WASHINGTON — On Sept. 11, 2001, firefighters and police officers rushed to the World Trade Center's Twin Towers. When a collapse was imminent, emergency responders couldn't communicate that with one another because of their equipment, which had different bandwidths and frequencies. Those who didn't get the message died.
Nearly 10 years after the 9/11 terrorist attacks, a Senate panel on Wednesday advanced a bill that would give public safety officials access to a nationwide wireless, interoperable broadband network.
Sen. Jay Rockefeller, D-W.Va, the chairman of the Senate Commerce, Science and Transportation Committee, said the bill had bipartisan support and that passing it was his top priority this year. It would give first responders and public safety officials the capacity to do what many teenagers already do on their smartphones: share multimedia messages and data at high speeds. Officials would be able to share surveillance videos or floor plans of burning buildings with workers on the scene.
"This is a massive step," Rockefeller said, "and it's a deeply and profoundly emotional one in so many ways: the shame of not having done anything for so long, the joy of now doing something which is good, in a bipartisan way by a large margin."
Two-thirds of the Republicans on the committee supported the bill, and Republican committee aides said they had confidence that it would get the 60 votes needed to pass the Senate. They also hope the House of Representatives will look to the committee's bipartisan example should the bill get there. Sen. Kay Bailey Hutchison, R-Texas, the bill's sponsor, and Rockefeller hope to pass the bill before Sept. 11 this year.
Hutchison said the bill paid for itself and would reduce the federal budget deficit in the long term. While the estimated cost of the network is $17 billion, the bill allows the Federal Communications Commission to auction part of the spectrum for commercial wireless use, which would raise enough money to pay for the network plus $10 billion to pay down the deficit, she said.
The federal government wouldn't directly control the network; an independent nonprofit corporation would do that.
Sen. Jim DeMint, R-S.C., said he was skeptical. Among his grievances is that the bill gives away a valuable portion of the broadband spectrum for free and the corporation that would run it would make no profit. In addition, the network's quality would suffer from bureaucracy and lack of free market competition, he said.
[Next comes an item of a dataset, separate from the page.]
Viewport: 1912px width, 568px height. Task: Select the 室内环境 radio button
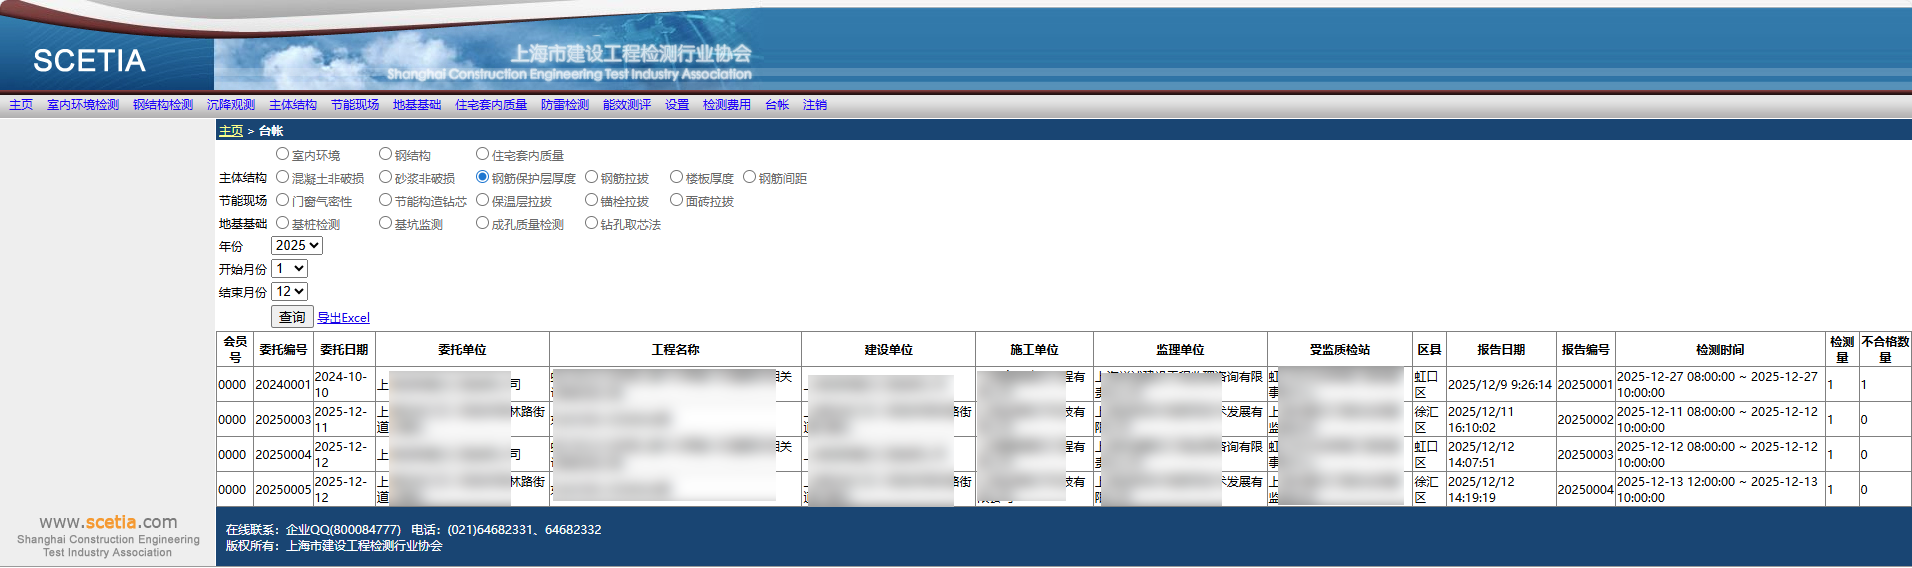click(283, 155)
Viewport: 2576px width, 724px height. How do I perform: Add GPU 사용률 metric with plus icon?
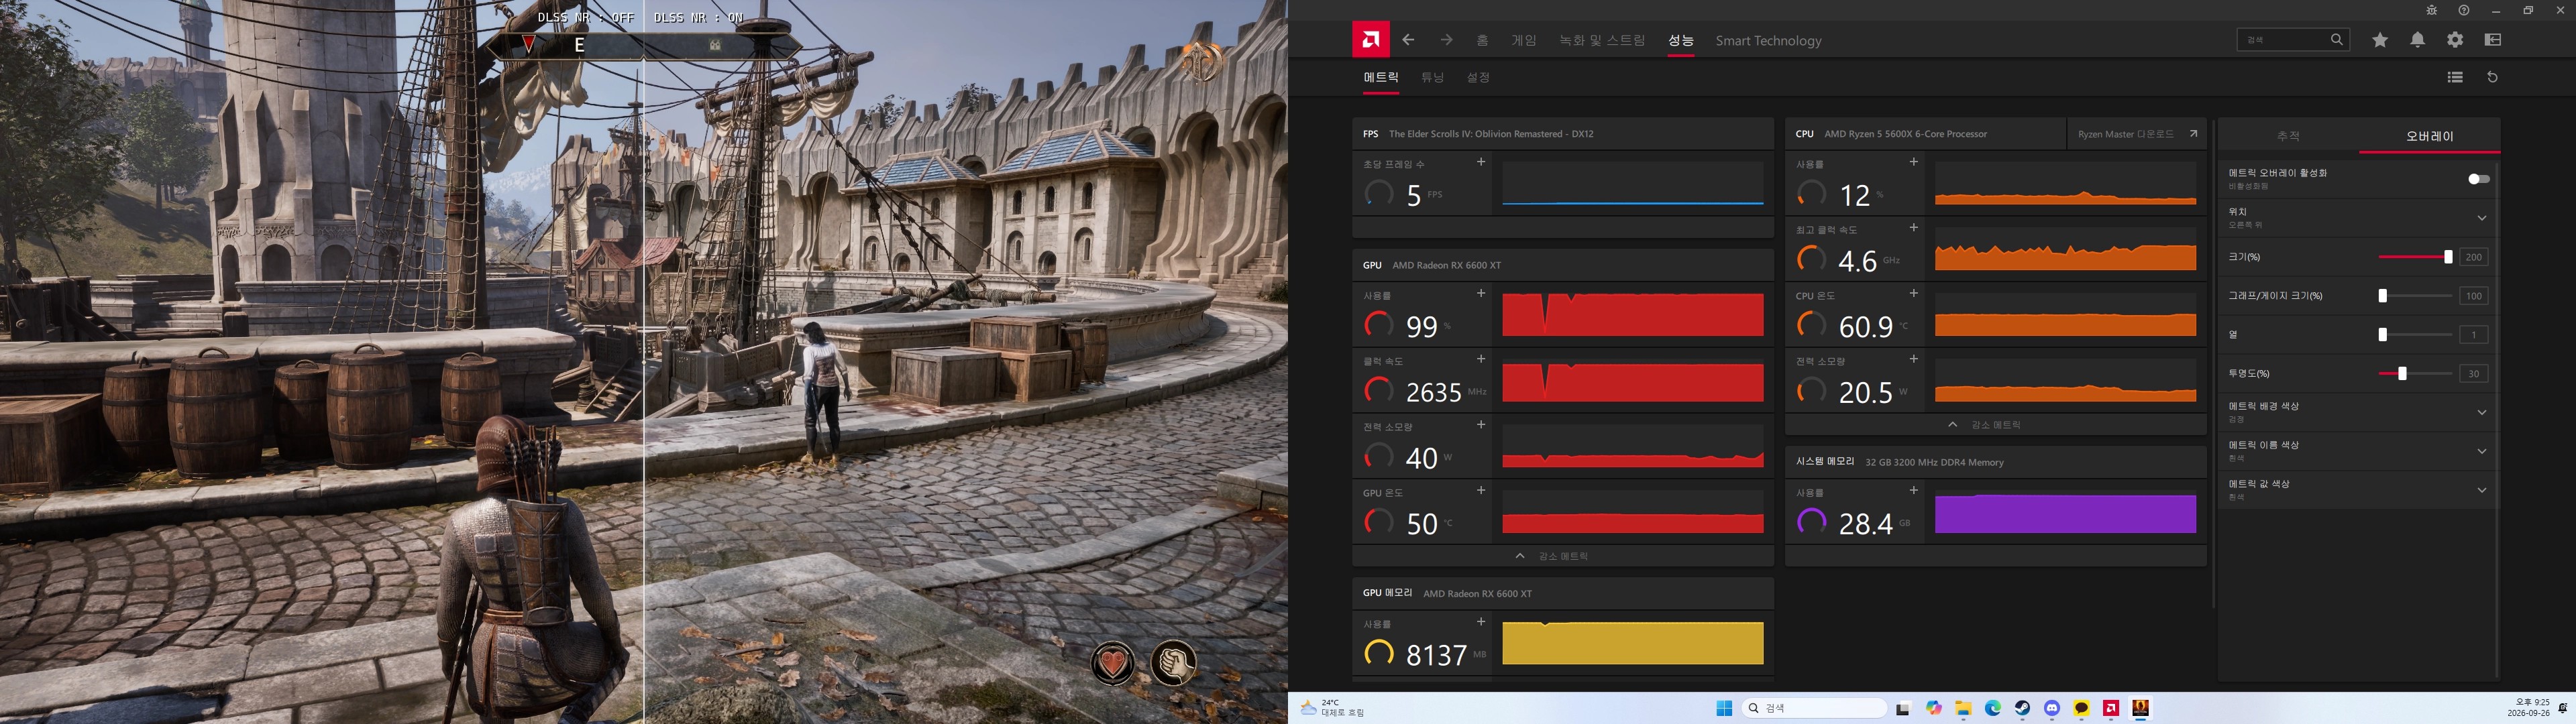1481,293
Private companies could purchase the network instead and make it available to first responders, DeMint said.
"There can be no reasonable assumption that a quasi-government entity can manage the fast-changing technology that we have in the communications industry in a way that will maintain first-quality communication to our first responders," he said.
Sen. Claire McCaskill, D-Mo., said the bill didn't adequately protect the rights of low-power television stations, which largely serve rural or niche populations in urban markets. Under the current bill, they could be forced into uneconomic arrangements, she said. Rockefeller said he'd continue to work with McCaskill on these concerns, though the outcomes might not equally please stakeholders.